### Given data
........

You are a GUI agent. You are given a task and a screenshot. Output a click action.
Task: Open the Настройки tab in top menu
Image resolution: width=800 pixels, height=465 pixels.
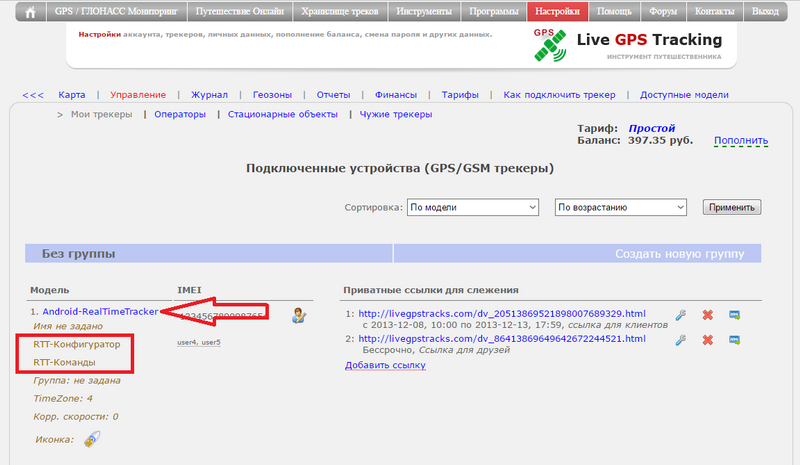556,13
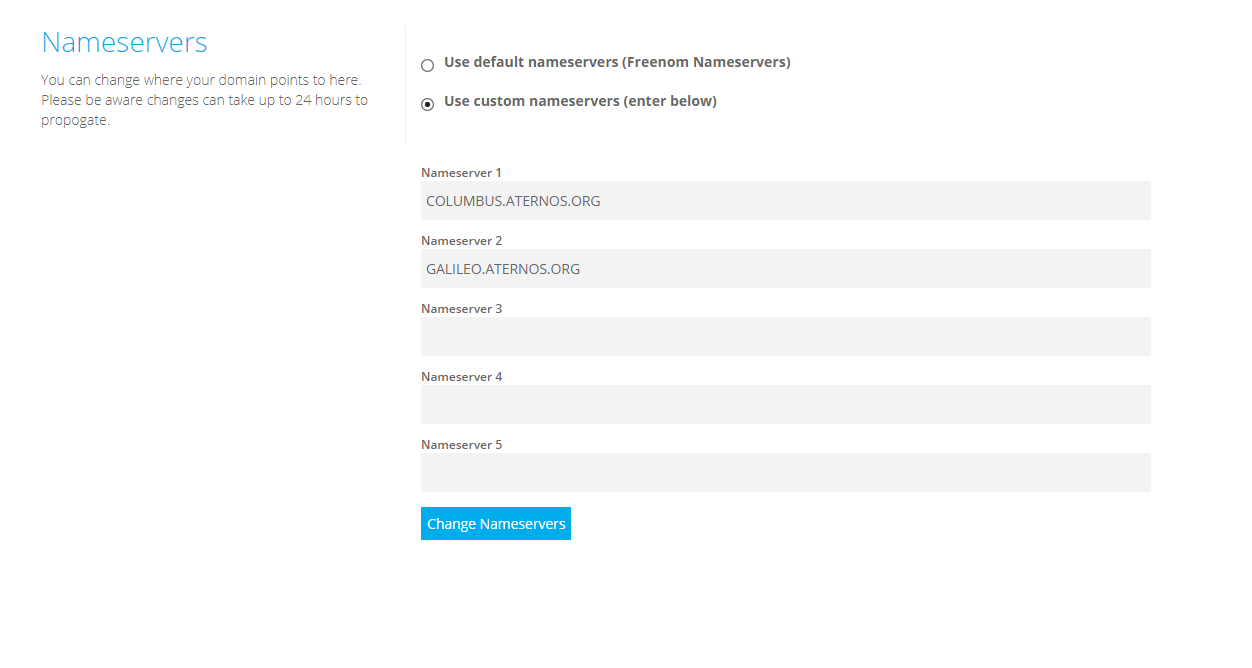Submit with the Change Nameservers button

(x=496, y=523)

........

### What is asked
Which lines of the records above contain the word "click"? Pick out each of them and copy it in full, treating uppercase and lowercase as different.

### Task answer
You are a GUI agent. You are given a task and a screenshot. Output a click action.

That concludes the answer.